Tahun ini, Fed merencanakan pemotongan suku bunga acuan Fed (FFR) sebesar 50 bps, sementara konsensus pasar memprediksi Fed akan memotong FFR sebesar 100 bps.
Kesimpulannya, Syuhada mengingatkan bagi investor yang menaruh investasi di instrumen obligasi bahwa volatilitas jangka pendek diperkirakan tetap akan tinggi.
Pasar akan menunggu hasil negosiasi bilateral antar negara terkait kebijakan tarif AS, dampak terhadap ekonomi, reaksi dan sinyal bank sentral, juga menantikan perkembangan kebijakan ekonomi Indonesia.
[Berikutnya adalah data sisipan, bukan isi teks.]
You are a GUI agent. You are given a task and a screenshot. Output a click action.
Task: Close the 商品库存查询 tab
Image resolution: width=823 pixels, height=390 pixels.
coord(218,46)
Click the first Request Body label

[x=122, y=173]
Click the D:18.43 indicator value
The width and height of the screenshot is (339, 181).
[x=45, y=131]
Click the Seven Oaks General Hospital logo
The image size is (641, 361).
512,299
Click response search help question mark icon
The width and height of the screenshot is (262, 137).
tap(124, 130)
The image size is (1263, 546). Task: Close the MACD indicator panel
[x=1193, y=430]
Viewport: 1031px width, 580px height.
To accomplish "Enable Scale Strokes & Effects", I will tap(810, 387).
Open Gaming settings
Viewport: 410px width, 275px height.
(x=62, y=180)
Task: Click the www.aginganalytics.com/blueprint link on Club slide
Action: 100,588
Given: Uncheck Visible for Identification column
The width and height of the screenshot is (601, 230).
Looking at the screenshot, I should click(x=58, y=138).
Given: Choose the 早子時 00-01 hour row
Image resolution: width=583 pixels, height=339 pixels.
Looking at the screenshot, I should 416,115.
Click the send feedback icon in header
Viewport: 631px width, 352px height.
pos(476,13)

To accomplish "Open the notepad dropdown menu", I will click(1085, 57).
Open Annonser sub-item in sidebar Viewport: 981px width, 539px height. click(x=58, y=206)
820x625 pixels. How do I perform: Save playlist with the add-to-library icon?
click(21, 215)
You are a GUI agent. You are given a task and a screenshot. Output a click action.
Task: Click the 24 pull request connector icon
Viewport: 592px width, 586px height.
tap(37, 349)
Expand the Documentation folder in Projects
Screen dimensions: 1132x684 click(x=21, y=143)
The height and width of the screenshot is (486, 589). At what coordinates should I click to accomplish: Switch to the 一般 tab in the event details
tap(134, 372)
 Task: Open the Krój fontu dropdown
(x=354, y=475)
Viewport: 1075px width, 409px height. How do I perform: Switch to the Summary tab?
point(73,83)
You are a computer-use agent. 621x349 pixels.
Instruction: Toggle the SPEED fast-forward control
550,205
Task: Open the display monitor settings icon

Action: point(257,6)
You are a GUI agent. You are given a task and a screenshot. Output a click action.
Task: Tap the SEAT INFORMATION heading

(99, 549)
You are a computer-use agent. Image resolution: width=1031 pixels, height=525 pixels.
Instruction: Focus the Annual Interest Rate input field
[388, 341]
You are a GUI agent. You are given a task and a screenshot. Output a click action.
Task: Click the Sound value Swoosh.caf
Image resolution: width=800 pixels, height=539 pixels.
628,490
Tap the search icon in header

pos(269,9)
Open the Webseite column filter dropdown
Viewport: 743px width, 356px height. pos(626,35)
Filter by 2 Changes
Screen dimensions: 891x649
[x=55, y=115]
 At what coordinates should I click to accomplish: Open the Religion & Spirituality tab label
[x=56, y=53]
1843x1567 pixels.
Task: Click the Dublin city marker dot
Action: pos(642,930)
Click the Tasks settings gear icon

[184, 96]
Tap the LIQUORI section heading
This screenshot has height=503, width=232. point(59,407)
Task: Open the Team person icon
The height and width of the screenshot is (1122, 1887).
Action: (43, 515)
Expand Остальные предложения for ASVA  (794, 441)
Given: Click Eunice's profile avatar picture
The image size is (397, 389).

Kondisi ketidakpastian global yang tinggi dan pelemahan ekonomi sudah pernah kita alami berkali-kali. Dan secara historis, suku bunga dan kebijakan pemerintah dapat menjadi lebih suportif dalam kondisi tekanan ekonomi.
Investor diharapkan memiliki portofolio investasi yang terdiversifikasi untuk menurunkan volatilitas keseluruhan portofolio.
Selain itu pastikan juga ada diversifikasi ke kelas aset yang likuid yang berfungsi sebagai bantalan, namun juga dapat dengan lincah kita manfaatkan untuk menangkap peluang investasi yang ada, misalnya, ketika bank sentral memberi sinyal terkait kebijakan pelonggaran moneter.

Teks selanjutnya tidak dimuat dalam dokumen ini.